Territory Reports

Kristen Stewart and Robert Pattinson
Summit Entertainment

In the midst of a crowd, Bella and Edward share a loving moment.

A quick look at exhibition trends in 6 key Asian markets.


  • 475 Theaters
  • 1,991 Screens

Australia is on track to match 2010's record box-office take, which saw domestic earnings pass the magic $1 billion mark for the first time thanks in part to the ongoing digital conversion of the country's screens. Australia's 2011 box office stood at a healthy $925 million as of Oct. 30, with big numbers expected from Twilight: Breaking Dawn -- Part 1, released Nov. 18, and the holiday releases Happy Feet Two and The Adventures of Tintin still to come in 2011. In the country, 693 screens have been converted to digital, with 686 of those 3D-capable, up from 453 in 2010.


  • 2,000 Theaters
  • 6,200 Screens

With a market that has averaged 20 percent to 25 percent growth during the past five years, China's box office is on track to take in $2 billion in 2011, solidifying its standing as the world's No. 3 territory behind the U.S. and Japan. Guangdong province, which surrounds Hong Kong, leads the country in total take, followed by Beijing, which has four of China's top-grossing theaters. Whereas Avatar ran away from the field in 2010, this year's box-office take has been much more balanced between domestic and imported product, led by the Communist Party epic Beginning of the Great Revival, China's top-grossing film of 2011, and Kung Fu Panda 2, its leading Hollywood title.


  • 48 Theaters
  • 205 Screens

The Hong Kong exhibition business is reaching saturation, according to industry insiders.
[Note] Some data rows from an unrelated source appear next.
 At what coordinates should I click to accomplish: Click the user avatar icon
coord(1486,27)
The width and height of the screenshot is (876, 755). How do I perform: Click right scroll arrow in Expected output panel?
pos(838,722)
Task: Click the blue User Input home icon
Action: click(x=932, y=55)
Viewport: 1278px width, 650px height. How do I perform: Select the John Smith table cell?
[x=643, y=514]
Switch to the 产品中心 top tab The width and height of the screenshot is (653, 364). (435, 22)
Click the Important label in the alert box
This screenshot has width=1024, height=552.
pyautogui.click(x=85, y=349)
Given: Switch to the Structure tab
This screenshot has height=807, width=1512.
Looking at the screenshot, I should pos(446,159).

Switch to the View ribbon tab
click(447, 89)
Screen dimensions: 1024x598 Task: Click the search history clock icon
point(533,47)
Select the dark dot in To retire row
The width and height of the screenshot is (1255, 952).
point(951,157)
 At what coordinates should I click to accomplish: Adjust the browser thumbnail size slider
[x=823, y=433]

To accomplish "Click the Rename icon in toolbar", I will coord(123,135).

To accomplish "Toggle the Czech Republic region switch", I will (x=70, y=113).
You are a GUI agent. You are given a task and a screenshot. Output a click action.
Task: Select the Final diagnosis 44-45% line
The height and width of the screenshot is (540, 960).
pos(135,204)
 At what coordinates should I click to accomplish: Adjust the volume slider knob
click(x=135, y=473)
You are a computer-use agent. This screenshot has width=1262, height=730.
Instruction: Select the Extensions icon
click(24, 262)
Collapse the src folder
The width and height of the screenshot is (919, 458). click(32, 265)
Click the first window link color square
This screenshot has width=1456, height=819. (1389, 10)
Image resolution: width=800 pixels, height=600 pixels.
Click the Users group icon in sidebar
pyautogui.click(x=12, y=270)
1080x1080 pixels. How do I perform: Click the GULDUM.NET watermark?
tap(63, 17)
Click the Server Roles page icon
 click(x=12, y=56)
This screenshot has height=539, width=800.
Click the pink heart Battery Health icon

Because of high rent and the fact that nearly all of the territory's multiplexes are located inside shopping malls, the deciding vote as to where a cinema is located or whether one should be built is left to property developers instead of exhibitors. Multiplexes are clustered around urban centers, and places where there used to be a half-dozen now have none. But more striking is how the market has shrunk from 1993, when there were 120,000 seats, to the present, with just 39,672.


  • 9,000 Theaters
  • 12,500 Screens

If recent results are an indication, India's exhibition industry is in the midst of a growth spurt. New Delhi-based multiplex pioneer PVR Cinemas reported a profit of $4.25 million, up from about $3 million a year earlier, as part of its second-quarter results. India's biggest chain, Mumbai-based Reliance Big Cinemas, saw its second-quarter revenue expand to $22.8 million from $21.2 million in the 2010 period. But optimism is tempered by a lack of government help with long-standing issues such as establishing a standard entertainment tax structure and combating piracy.


  • 3,412 screens
  • 2,774 Multiplex Screens

Japan's box office is set to reach about $2.35 billion in 2011, down $325 million from the 2010 tally, because of the March disasters and the lack of a domestic or imported blockbuster. Reduced revenue also is slowing digitalization of the country's theaters, which had been on course for completion by the end of 2012. Nonetheless, multiplexes continue to grow, albeit slowly, as art house cinemas struggle, particularly those specializing in independent imported films. The number of imported films released theatrically fell from 404 in 2006 to 308 in 2010.


  • 23 Theaters
  • 191 Screens

Not only is exhibition growing in Malaysia, it's moving up the value chain. Golden Screen Cinemas plans to invest more than $31 million in eight new venues throughout the country. TGV Cinemas, which recently opened its 17th multiplex, plans to expand by building six venues during the next 18 months. Both exhibitors say they will improve the moviegoing experience with digital screens, more legroom, larger seats and, in TGV's case, a "beanieplex" -- a theater with beanbag seats.